AUFGABENSTELLUNG |
Was sagt der Text zur Gedenkveranstaltung in der Berliner Synagoge?
(a) Wer zeigte bei der Veranstaltung seine Solidarität?
(b) Von welcher Straße aus ist die Synagoge Beth Zion nicht zu sehen?
(c) An welchem Tag wurden Brandsätze in Richtung der Synagoge geworfen?

EXTRAHIERTER TEXT |
'''

Gedenkveranstaltung in Berliner Synagoge
Die Veranstaltung setzte ein Zeichen gegen Antisemitismus. Auch Kanzler Scholz zeigte dabei seine Solidarität.

Von Thomas Vitzthum, RNZ Berlin
Berlin. Die kleine Synagoge Beth Zion ist von der Brunnenstraße aus nicht zu sehen. Selbst viele Berliner wissen nicht, dass sich im Hof des schmucklosen weißen Hauses eine der wenigen erhaltenen Synagogen aus der Zeit vor dem Nationalsozialismus befindet. Juden-Feinde waren da offenbar besser informiert. Am 18. Oktober wurden Brandsätze in seine Richtung geworfen. Zehn Tage nach dem Überfall der radikalislamischen Hamas auf Israel.

'''

GEZEIGTE DATEN |
'''

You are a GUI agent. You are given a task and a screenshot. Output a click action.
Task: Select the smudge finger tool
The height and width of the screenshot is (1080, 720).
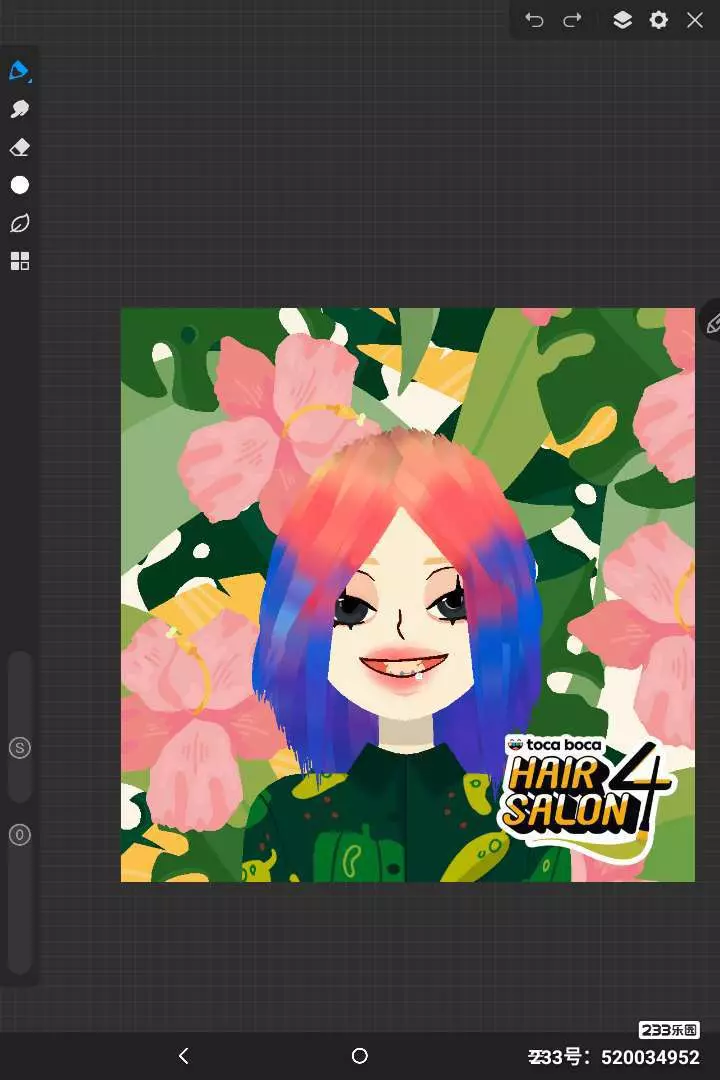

'''

ANTWORT |
(a) Kanzler Scholz
(b) Von der Brunnenstraße
(c) Am 18. Oktober